Each year tax season brings on an onset of identity theft and fraud. There are individuals who are filling fraudulent tax returns so they can claim your tax refund check. They are using stolen names and Social Security Numbers from tax payers to file tax returns. How are they able to do this? They are using check cashiers to cash these checks versus a bank to avoid close scrutiny. Tax payers who file extensions are more likely to run into this issue and don’t find out that their identity has been comprised until the time they go to file.
The internet has led to the biggest jump in identity theft making it more important than ever to be aware of the information you give others. Emails are one of the biggest ways that cyber criminals can trick you into giving up personal information like your Social Security Number, account numbers, and passwords.
The IRS is aware of the ongoing battle with identity theft and each year puts aggressive strategies of prevention in place. Although they are making headway in this fight, there are things that you can do to help protect yourself and avoid this from happening to you.

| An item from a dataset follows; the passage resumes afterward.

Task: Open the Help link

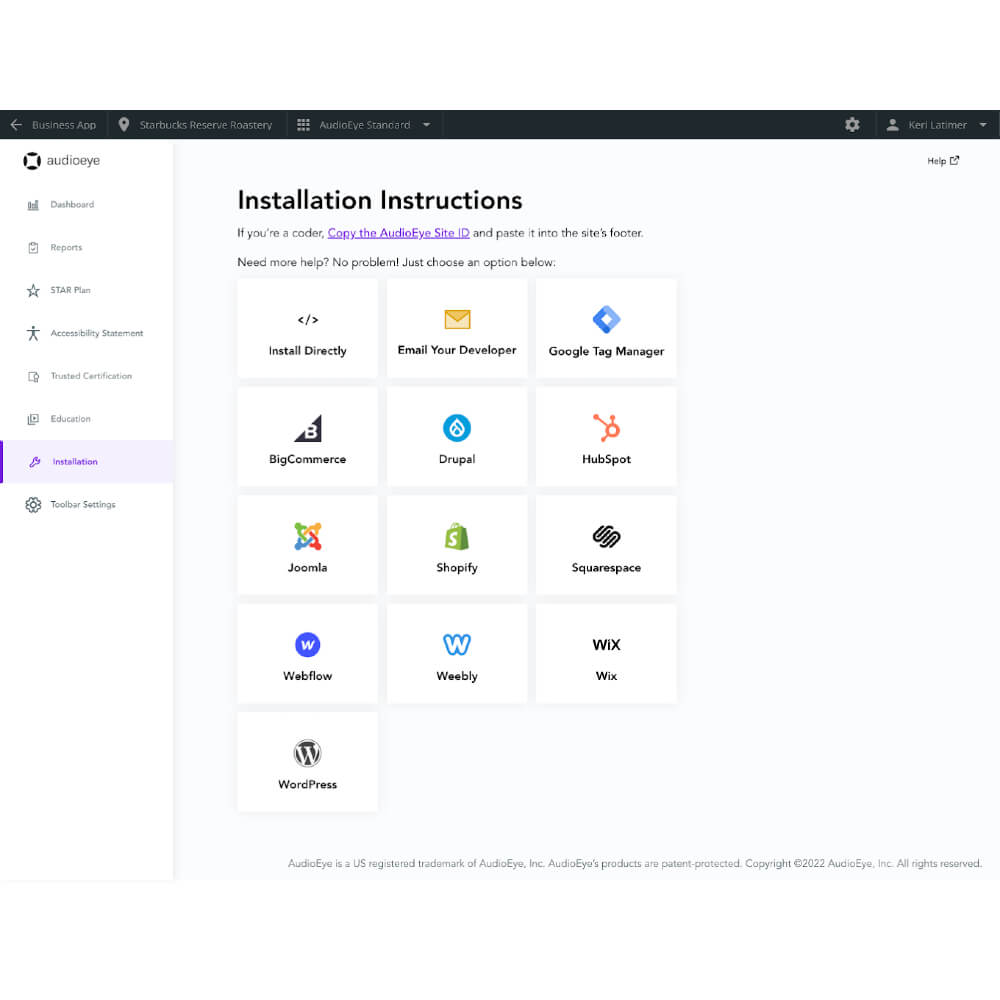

The IRS has 3 key pieces of advice to help avoid this from happening:
· Make sure that the security software is always on with firewall and anti-virus protections and that it does updates automatically. Always encrypt sensitive files such as tax records you store on your computer with passwords that only you would know. Avoid passwords like your street address, kid’s names, last name, etc.
· Phishing emails have become the biggest tool for identity theft. Learn to recognize and avoid phishing emails, threatening calls and texts from thieves posing as legitimate organizations such as your bank, credit card company and even the IRS. Before sending information that has been requested call your bank, credit card company or the IRS and confirm that they sent the email. It is important to note that the IRS will never call you making threats of jail or lawsuit nor will they send you unsolicited email suggesting you have a refund. If you get any of these report it to the IRS. Make sure that in any suspicious emails that you receive do not click on links or download attachments.
· Protect your personal data. Don’t routinely carry your Social Security card, and make sure your tax records are secure. Treat your personal information like you do your cash; don’t leave it lying around.
Just be aware of your accounts and who you are giving personal information to. Always use caution and monitor your accounts. Run your credit annually, review your Social Security records annually, and monitor your credit card accounts regularly to help keep you and your identity safe.